→ YOUR OBJECTIVE
Reproduce the whole of the data exactly.

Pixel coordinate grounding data
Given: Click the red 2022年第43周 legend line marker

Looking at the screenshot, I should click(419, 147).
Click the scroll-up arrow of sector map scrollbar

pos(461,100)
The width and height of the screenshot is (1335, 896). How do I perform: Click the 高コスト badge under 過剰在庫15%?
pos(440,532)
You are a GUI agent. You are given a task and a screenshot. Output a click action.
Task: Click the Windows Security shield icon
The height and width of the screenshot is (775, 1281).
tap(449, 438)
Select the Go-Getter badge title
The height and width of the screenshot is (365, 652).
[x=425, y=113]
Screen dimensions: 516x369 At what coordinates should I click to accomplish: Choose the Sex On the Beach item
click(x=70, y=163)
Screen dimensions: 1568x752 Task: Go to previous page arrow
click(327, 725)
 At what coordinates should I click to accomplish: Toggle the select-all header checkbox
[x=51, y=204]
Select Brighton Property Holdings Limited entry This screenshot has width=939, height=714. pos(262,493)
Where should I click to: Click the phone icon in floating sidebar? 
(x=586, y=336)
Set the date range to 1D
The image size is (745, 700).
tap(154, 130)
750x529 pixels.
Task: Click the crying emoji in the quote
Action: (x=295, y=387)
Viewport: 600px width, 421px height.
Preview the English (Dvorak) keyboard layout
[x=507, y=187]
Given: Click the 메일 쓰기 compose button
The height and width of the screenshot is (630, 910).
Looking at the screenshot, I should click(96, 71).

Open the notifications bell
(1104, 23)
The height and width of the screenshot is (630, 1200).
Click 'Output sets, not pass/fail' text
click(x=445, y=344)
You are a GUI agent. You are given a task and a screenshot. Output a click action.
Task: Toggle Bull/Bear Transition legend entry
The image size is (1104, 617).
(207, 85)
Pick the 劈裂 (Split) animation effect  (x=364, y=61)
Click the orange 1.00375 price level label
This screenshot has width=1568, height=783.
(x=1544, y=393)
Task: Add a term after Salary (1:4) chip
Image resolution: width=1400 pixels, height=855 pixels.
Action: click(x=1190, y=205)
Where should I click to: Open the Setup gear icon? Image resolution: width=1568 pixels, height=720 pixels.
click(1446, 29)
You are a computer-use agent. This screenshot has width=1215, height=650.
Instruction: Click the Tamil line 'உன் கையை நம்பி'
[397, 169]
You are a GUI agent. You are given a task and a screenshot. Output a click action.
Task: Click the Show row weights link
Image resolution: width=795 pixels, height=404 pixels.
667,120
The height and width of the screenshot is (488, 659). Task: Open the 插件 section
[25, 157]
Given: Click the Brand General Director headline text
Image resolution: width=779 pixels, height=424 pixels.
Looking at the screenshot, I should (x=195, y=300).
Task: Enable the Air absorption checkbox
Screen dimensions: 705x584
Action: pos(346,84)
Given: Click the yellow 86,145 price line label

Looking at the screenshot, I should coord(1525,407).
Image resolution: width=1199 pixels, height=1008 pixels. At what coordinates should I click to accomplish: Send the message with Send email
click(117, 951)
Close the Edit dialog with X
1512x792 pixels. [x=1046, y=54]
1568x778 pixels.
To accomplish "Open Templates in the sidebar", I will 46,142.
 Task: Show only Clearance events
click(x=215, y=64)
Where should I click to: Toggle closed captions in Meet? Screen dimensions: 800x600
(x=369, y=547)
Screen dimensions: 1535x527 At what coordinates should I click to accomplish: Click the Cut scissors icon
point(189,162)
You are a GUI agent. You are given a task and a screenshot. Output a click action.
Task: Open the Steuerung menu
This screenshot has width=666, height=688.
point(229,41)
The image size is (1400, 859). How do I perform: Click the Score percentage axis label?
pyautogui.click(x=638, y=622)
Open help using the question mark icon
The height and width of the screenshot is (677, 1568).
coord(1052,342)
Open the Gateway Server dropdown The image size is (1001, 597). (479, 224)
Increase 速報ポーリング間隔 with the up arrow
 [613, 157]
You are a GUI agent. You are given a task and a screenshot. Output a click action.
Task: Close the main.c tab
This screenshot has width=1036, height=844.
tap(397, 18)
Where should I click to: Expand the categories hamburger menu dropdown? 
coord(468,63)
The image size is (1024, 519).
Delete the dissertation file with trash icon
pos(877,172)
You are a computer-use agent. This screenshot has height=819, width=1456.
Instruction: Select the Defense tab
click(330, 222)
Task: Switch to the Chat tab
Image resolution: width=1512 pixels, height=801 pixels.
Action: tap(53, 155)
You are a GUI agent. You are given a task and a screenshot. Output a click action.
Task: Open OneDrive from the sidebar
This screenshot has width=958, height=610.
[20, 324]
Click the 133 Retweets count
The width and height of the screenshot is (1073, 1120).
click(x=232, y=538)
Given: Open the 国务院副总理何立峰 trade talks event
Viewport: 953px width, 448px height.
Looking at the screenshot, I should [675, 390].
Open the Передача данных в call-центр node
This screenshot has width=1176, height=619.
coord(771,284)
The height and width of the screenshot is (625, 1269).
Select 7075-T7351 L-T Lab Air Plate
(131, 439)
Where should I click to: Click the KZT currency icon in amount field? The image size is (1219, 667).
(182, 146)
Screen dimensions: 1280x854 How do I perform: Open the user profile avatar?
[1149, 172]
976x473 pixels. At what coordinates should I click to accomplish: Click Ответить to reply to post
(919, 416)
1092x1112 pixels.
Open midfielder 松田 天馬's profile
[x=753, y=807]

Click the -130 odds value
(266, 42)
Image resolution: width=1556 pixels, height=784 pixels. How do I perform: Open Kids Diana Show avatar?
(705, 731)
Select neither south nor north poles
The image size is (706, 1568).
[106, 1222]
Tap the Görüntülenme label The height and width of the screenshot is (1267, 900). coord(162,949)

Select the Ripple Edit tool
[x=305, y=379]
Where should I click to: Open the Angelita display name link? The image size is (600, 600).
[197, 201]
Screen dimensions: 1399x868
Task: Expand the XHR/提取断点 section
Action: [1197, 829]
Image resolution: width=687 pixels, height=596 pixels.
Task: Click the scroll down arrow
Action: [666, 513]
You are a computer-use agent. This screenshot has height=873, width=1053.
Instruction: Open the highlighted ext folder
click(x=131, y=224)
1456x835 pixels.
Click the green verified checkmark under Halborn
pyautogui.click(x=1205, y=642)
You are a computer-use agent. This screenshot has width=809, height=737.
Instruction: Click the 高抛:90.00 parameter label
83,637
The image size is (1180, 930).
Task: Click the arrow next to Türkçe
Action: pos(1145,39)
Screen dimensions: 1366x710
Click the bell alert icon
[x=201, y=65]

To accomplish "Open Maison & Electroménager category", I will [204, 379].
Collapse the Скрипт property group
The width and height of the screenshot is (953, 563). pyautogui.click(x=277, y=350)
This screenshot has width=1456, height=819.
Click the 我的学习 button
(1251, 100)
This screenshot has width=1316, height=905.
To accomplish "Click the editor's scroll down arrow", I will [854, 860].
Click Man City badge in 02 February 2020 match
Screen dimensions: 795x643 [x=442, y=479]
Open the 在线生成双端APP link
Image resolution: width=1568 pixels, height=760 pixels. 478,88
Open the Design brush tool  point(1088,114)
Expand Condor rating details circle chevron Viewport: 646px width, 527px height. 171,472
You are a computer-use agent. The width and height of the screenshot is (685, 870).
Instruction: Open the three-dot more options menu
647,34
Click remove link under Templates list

→ REPLY TO THE EXERCISE
Given: Click the red 2022年第43周 legend line marker

Looking at the screenshot, I should click(419, 147).
Click the scroll-up arrow of sector map scrollbar

pos(461,100)
The width and height of the screenshot is (1335, 896). How do I perform: Click the 高コスト badge under 過剰在庫15%?
pos(440,532)
You are a GUI agent. You are given a task and a screenshot. Output a click action.
Task: Click the Windows Security shield icon
The height and width of the screenshot is (775, 1281).
tap(449, 438)
Select the Go-Getter badge title
The height and width of the screenshot is (365, 652).
[x=425, y=113]
Screen dimensions: 516x369 At what coordinates should I click to accomplish: Choose the Sex On the Beach item
click(x=70, y=163)
Screen dimensions: 1568x752 Task: Go to previous page arrow
click(327, 725)
 At what coordinates should I click to accomplish: Toggle the select-all header checkbox
[x=51, y=204]
Select Brighton Property Holdings Limited entry This screenshot has width=939, height=714. pos(262,493)
Where should I click to: Click the phone icon in floating sidebar? 
(x=586, y=336)
Set the date range to 1D
The image size is (745, 700).
tap(154, 130)
750x529 pixels.
Task: Click the crying emoji in the quote
Action: (x=295, y=387)
Viewport: 600px width, 421px height.
Preview the English (Dvorak) keyboard layout
[x=507, y=187]
Given: Click the 메일 쓰기 compose button
The height and width of the screenshot is (630, 910).
Looking at the screenshot, I should click(96, 71).

Open the notifications bell
(1104, 23)
The height and width of the screenshot is (630, 1200).
Click 'Output sets, not pass/fail' text
click(x=445, y=344)
You are a GUI agent. You are given a task and a screenshot. Output a click action.
Task: Toggle Bull/Bear Transition legend entry
The image size is (1104, 617).
(207, 85)
Pick the 劈裂 (Split) animation effect  (x=364, y=61)
Click the orange 1.00375 price level label
This screenshot has width=1568, height=783.
(x=1544, y=393)
Task: Add a term after Salary (1:4) chip
Image resolution: width=1400 pixels, height=855 pixels.
Action: click(x=1190, y=205)
Where should I click to: Open the Setup gear icon? Image resolution: width=1568 pixels, height=720 pixels.
click(1446, 29)
You are a computer-use agent. This screenshot has width=1215, height=650.
Instruction: Click the Tamil line 'உன் கையை நம்பி'
[397, 169]
You are a GUI agent. You are given a task and a screenshot. Output a click action.
Task: Click the Show row weights link
Image resolution: width=795 pixels, height=404 pixels.
667,120
The height and width of the screenshot is (488, 659). Task: Open the 插件 section
[25, 157]
Given: Click the Brand General Director headline text
Image resolution: width=779 pixels, height=424 pixels.
Looking at the screenshot, I should (x=195, y=300).
Task: Enable the Air absorption checkbox
Screen dimensions: 705x584
Action: pos(346,84)
Given: Click the yellow 86,145 price line label

Looking at the screenshot, I should coord(1525,407).
Image resolution: width=1199 pixels, height=1008 pixels. At what coordinates should I click to accomplish: Send the message with Send email
click(117, 951)
Close the Edit dialog with X
1512x792 pixels. [x=1046, y=54]
1568x778 pixels.
To accomplish "Open Templates in the sidebar", I will 46,142.
 Task: Show only Clearance events
click(x=215, y=64)
Where should I click to: Toggle closed captions in Meet? Screen dimensions: 800x600
(x=369, y=547)
Screen dimensions: 1535x527 At what coordinates should I click to accomplish: Click the Cut scissors icon
point(189,162)
You are a GUI agent. You are given a task and a screenshot. Output a click action.
Task: Open the Steuerung menu
This screenshot has width=666, height=688.
point(229,41)
The image size is (1400, 859). How do I perform: Click the Score percentage axis label?
pyautogui.click(x=638, y=622)
Open help using the question mark icon
The height and width of the screenshot is (677, 1568).
coord(1052,342)
Open the Gateway Server dropdown The image size is (1001, 597). (479, 224)
Increase 速報ポーリング間隔 with the up arrow
 [613, 157]
You are a GUI agent. You are given a task and a screenshot. Output a click action.
Task: Close the main.c tab
This screenshot has width=1036, height=844.
tap(397, 18)
Where should I click to: Expand the categories hamburger menu dropdown? 
coord(468,63)
The image size is (1024, 519).
Delete the dissertation file with trash icon
pos(877,172)
You are a computer-use agent. This screenshot has height=819, width=1456.
Instruction: Select the Defense tab
click(330, 222)
Task: Switch to the Chat tab
Image resolution: width=1512 pixels, height=801 pixels.
Action: tap(53, 155)
You are a GUI agent. You are given a task and a screenshot. Output a click action.
Task: Open OneDrive from the sidebar
This screenshot has width=958, height=610.
[20, 324]
Click the 133 Retweets count
The width and height of the screenshot is (1073, 1120).
click(x=232, y=538)
Given: Open the 国务院副总理何立峰 trade talks event
Viewport: 953px width, 448px height.
Looking at the screenshot, I should [675, 390].
Open the Передача данных в call-центр node
This screenshot has width=1176, height=619.
coord(771,284)
The height and width of the screenshot is (625, 1269).
Select 7075-T7351 L-T Lab Air Plate
(131, 439)
Where should I click to: Click the KZT currency icon in amount field? The image size is (1219, 667).
(182, 146)
Screen dimensions: 1280x854 How do I perform: Open the user profile avatar?
[1149, 172]
976x473 pixels. At what coordinates should I click to accomplish: Click Ответить to reply to post
(919, 416)
1092x1112 pixels.
Open midfielder 松田 天馬's profile
[x=753, y=807]

Click the -130 odds value
(266, 42)
Image resolution: width=1556 pixels, height=784 pixels. How do I perform: Open Kids Diana Show avatar?
(705, 731)
Select neither south nor north poles
The image size is (706, 1568).
[106, 1222]
Tap the Görüntülenme label The height and width of the screenshot is (1267, 900). coord(162,949)

Select the Ripple Edit tool
[x=305, y=379]
Where should I click to: Open the Angelita display name link? The image size is (600, 600).
[197, 201]
Screen dimensions: 1399x868
Task: Expand the XHR/提取断点 section
Action: [1197, 829]
Image resolution: width=687 pixels, height=596 pixels.
Task: Click the scroll down arrow
Action: [666, 513]
You are a computer-use agent. This screenshot has height=873, width=1053.
Instruction: Open the highlighted ext folder
click(x=131, y=224)
1456x835 pixels.
Click the green verified checkmark under Halborn
pyautogui.click(x=1205, y=642)
You are a computer-use agent. This screenshot has width=809, height=737.
Instruction: Click the 高抛:90.00 parameter label
83,637
The image size is (1180, 930).
Task: Click the arrow next to Türkçe
Action: pos(1145,39)
Screen dimensions: 1366x710
Click the bell alert icon
[x=201, y=65]

To accomplish "Open Maison & Electroménager category", I will [204, 379].
Collapse the Скрипт property group
The width and height of the screenshot is (953, 563). pyautogui.click(x=277, y=350)
This screenshot has width=1456, height=819.
Click the 我的学习 button
(1251, 100)
This screenshot has width=1316, height=905.
To accomplish "Click the editor's scroll down arrow", I will [854, 860].
Click Man City badge in 02 February 2020 match
Screen dimensions: 795x643 [x=442, y=479]
Open the 在线生成双端APP link
Image resolution: width=1568 pixels, height=760 pixels. 478,88
Open the Design brush tool  point(1088,114)
Expand Condor rating details circle chevron Viewport: 646px width, 527px height. 171,472
You are a computer-use agent. The width and height of the screenshot is (685, 870).
Instruction: Open the three-dot more options menu
647,34
Click remove link under Templates list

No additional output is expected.